Now, I know that this sounds just a little boring, but it doesn’t have to be. It’s not just the carpet that is beautiful, especially the hand-made ones, but there is also the whole process of buying a carpet. I’m talking about buying a carpet in the Middle East, although your local trader might give you the same service. You don’t have to buy a carpet; you can simply enjoy the show.
There is something incredibly relaxing about sitting in the shop, having a cup of tea brought around to you, and then going through the styles of carpets on offer. The number of carpets seems to muffle the stress of life and take the sharp edges off the day. I have spent a long time in such places, learning the difference between those carpets from Tabriz, Kerman, Esfahan, Qom, Nain in Iran, Bukhara, and Samarkand, Afghanistan, Turkmenistan, Turkey, along with various tribal designs from the Middle East. And I have enjoyed every minute of it.
I should note at this point that I hate shopping, but shopping for carpets does not feel like shopping to me. There are the different materials, from the wool on wool carpets, cotton-based carpets, the silk inlaid wool carpets, the silk on silk carpets that are so fine that you’d be scared of walking on them for fear of causing damage. But this is the point about carpets; they are made to be walked on. The more you walk on a wool carpet, the more you smooth the coarse wool fibres and make it feel soft and almost silky.

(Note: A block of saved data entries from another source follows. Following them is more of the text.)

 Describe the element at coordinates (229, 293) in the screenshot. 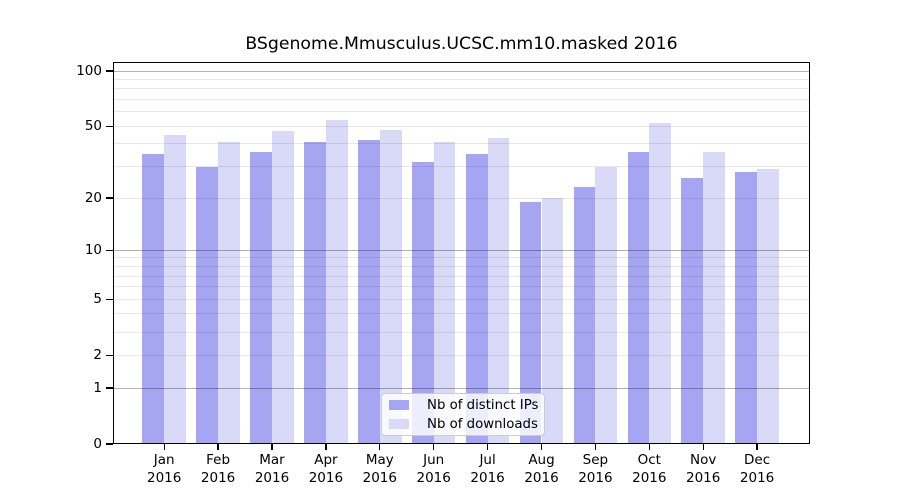

I see `bar-downloads-feb` at that location.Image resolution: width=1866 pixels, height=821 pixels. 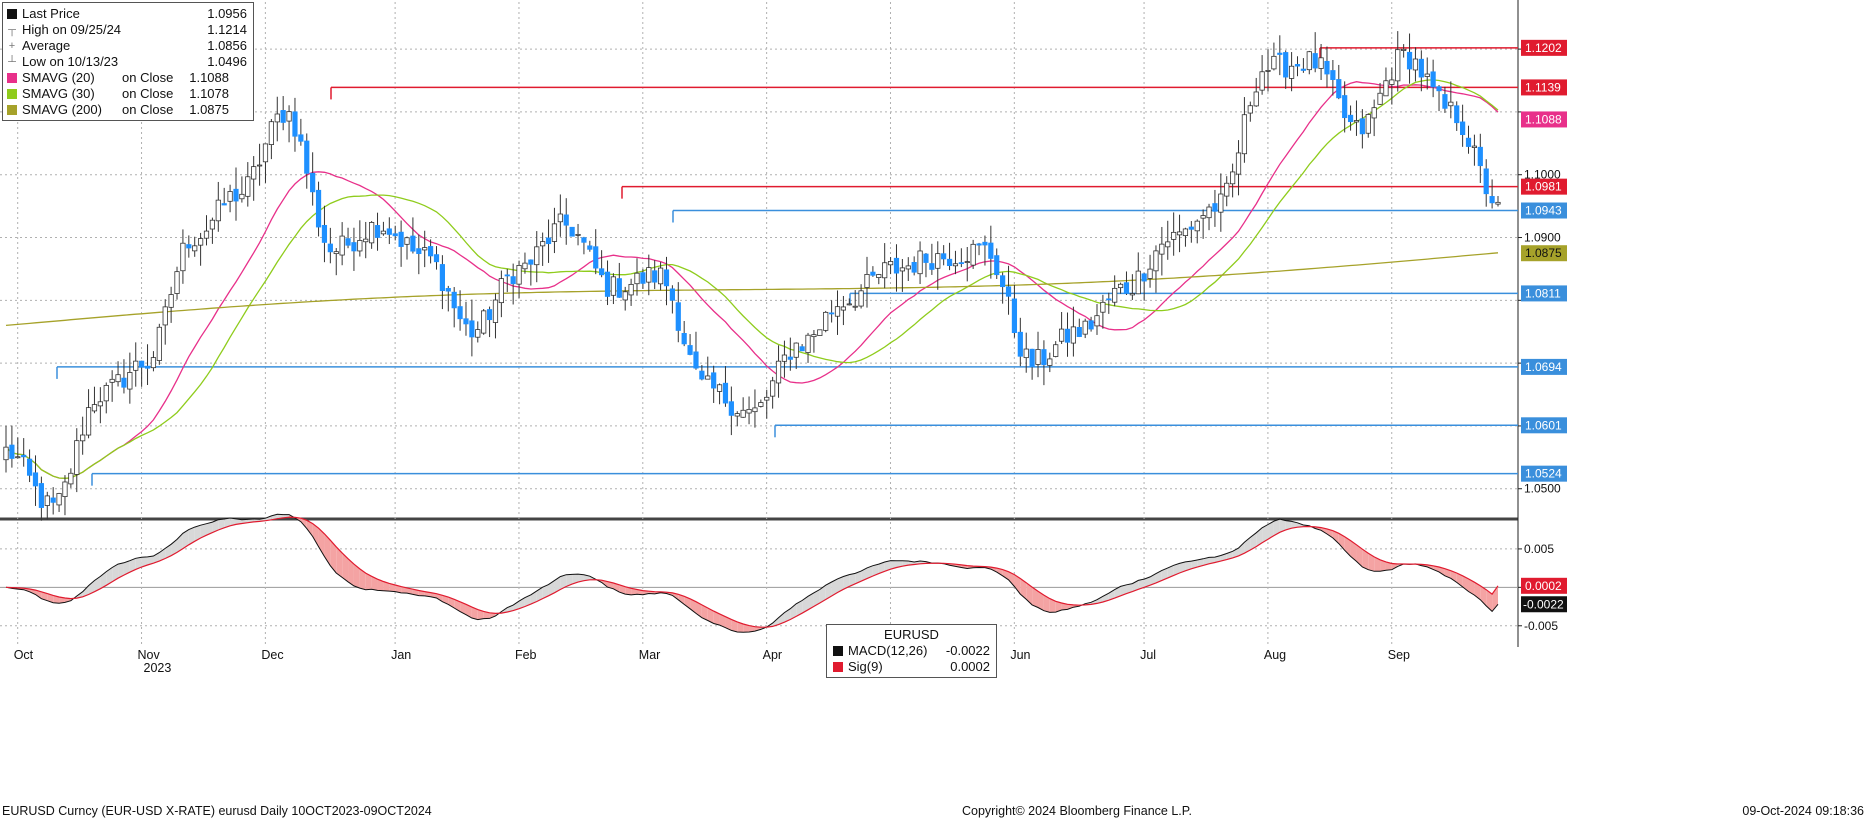 I want to click on sma200-tag-label: 1.0875, so click(x=1544, y=253).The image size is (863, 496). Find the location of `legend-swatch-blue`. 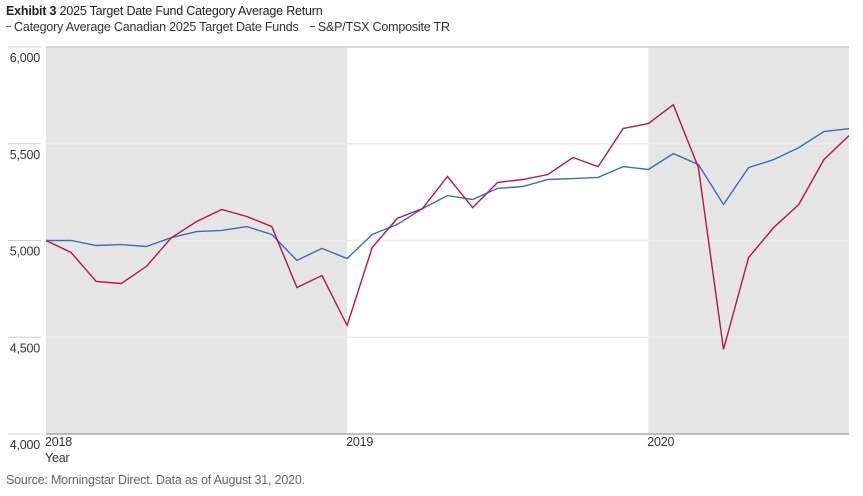

legend-swatch-blue is located at coordinates (8, 26).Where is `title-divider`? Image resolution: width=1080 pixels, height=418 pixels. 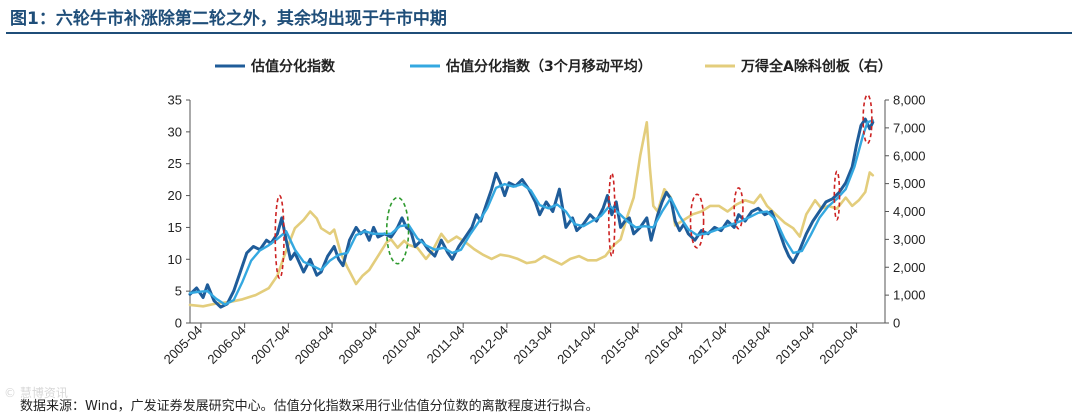
title-divider is located at coordinates (539, 33). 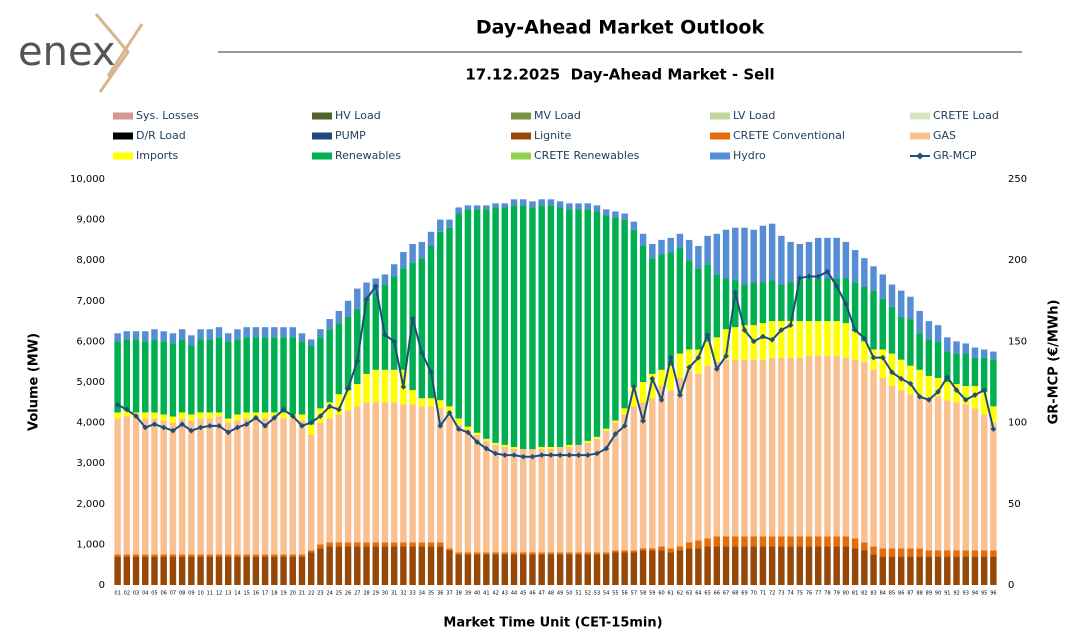 I want to click on x-tick-label: 56, so click(x=624, y=594).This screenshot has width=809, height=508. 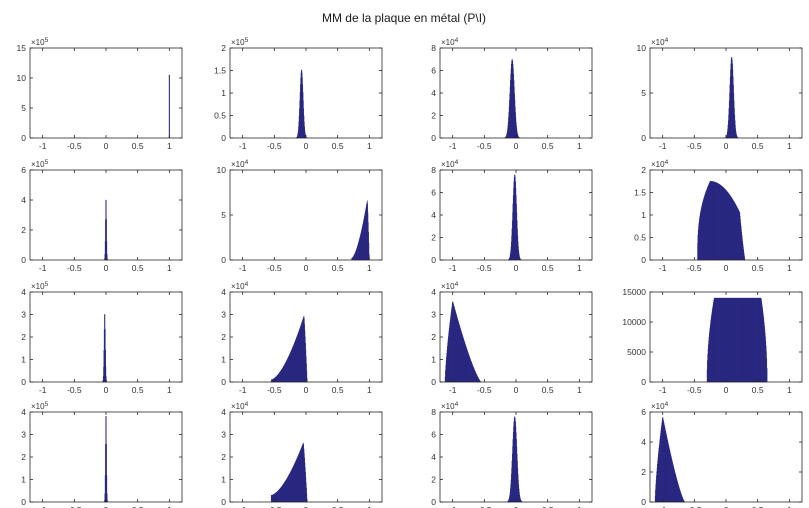 What do you see at coordinates (434, 170) in the screenshot?
I see `y-tick-label: 8` at bounding box center [434, 170].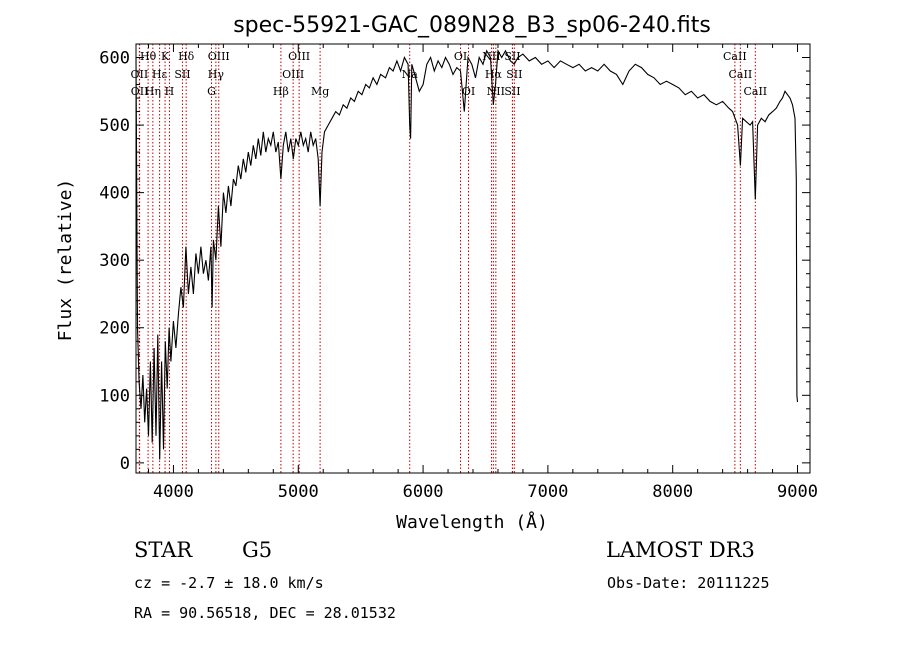 Image resolution: width=900 pixels, height=649 pixels. Describe the element at coordinates (258, 550) in the screenshot. I see `object-subclass: G5` at that location.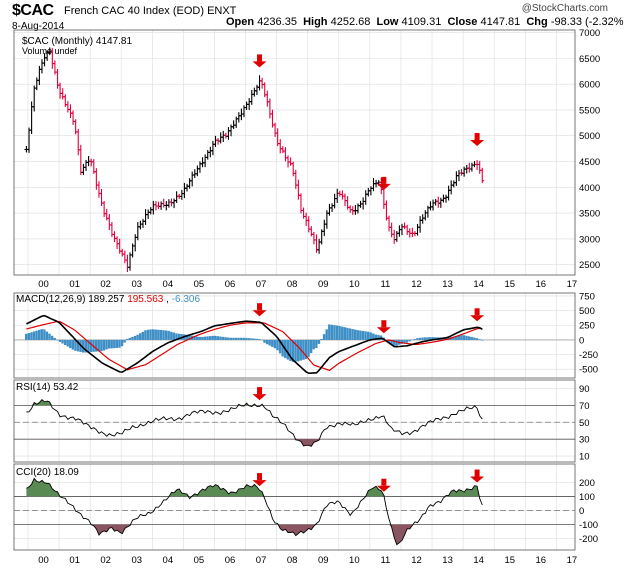 The image size is (624, 569). I want to click on cci-upper-fill, so click(254, 488).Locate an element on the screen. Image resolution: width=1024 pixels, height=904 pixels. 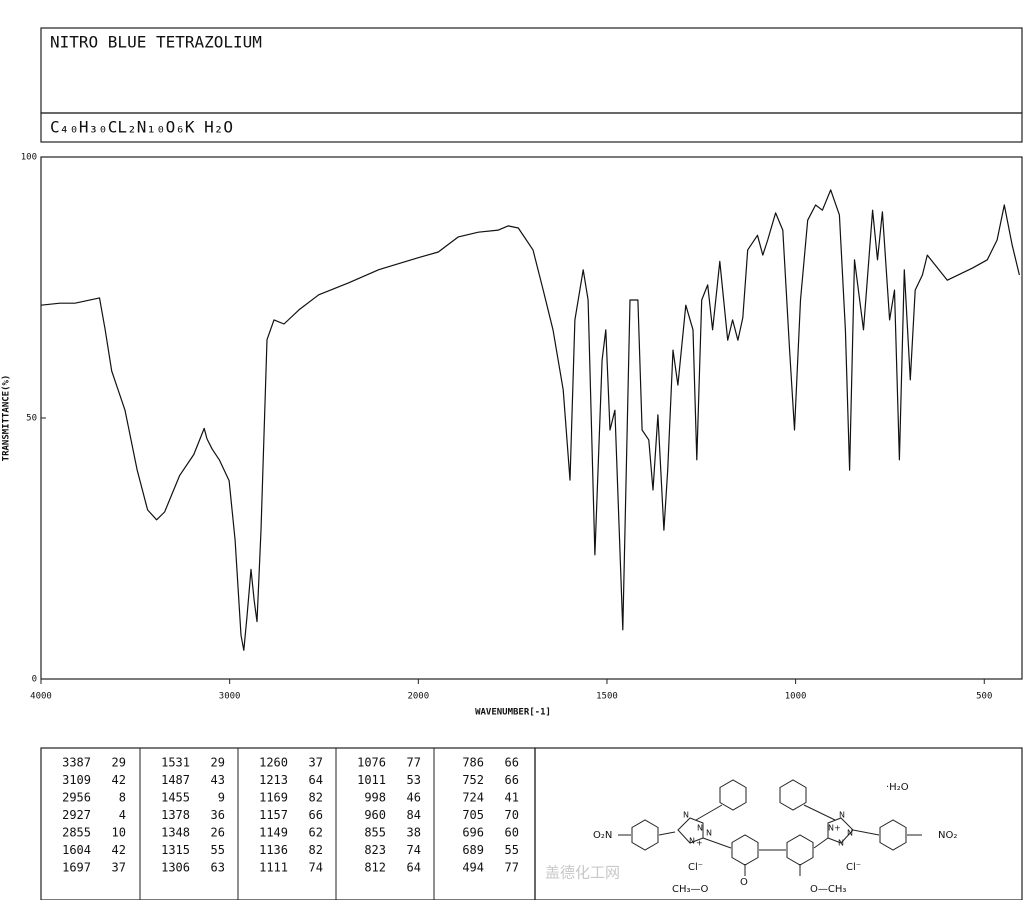
peak-wavenumber: 1531 is located at coordinates (176, 763).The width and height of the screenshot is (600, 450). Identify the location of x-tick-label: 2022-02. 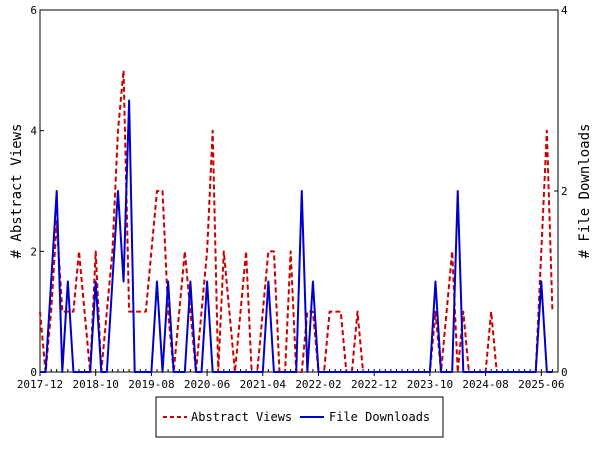
(318, 384).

I am a sucker for a good Persian carpet, but that is my preference, there are many other options for fine carpets. And carpets don’t lose their value either. The more you wear a carpet, the more character it gets, and, provided that it is a genuine hand-made carpet with good tight knots, the better it will become. A good carpet is a feature of your house, both as a work of art, and also as friend to your feet.